• _LISTED ENTRIES_:
----------------

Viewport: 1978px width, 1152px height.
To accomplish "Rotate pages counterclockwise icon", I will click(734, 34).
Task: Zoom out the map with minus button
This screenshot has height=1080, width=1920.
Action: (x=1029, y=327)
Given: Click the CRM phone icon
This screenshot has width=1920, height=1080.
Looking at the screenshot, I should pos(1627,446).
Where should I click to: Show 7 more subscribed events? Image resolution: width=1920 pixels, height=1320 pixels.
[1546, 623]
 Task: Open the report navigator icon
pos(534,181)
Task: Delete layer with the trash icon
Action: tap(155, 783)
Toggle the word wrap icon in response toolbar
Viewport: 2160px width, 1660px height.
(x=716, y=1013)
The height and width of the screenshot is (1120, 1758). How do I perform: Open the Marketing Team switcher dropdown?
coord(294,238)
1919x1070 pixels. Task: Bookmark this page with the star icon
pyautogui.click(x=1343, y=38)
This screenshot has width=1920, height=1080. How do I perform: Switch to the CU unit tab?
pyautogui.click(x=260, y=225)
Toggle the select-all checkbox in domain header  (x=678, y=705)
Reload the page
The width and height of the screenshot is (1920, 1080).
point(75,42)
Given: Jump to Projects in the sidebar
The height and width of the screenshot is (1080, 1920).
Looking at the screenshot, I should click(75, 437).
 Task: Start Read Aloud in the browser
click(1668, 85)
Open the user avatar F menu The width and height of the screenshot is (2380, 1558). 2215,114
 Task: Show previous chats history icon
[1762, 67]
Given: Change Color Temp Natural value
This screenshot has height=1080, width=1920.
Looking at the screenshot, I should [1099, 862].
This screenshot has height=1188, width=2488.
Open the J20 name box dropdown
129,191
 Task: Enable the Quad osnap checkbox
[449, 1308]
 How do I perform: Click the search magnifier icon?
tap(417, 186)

----------------

• _ACTION ITEM_: What is needed is a copy of every line above in which "Given" appears.

• _SOLVED PROBLEM_:
Given: Click the CRM phone icon
Given: Jump to Projects in the sidebar
Given: Change Color Temp Natural value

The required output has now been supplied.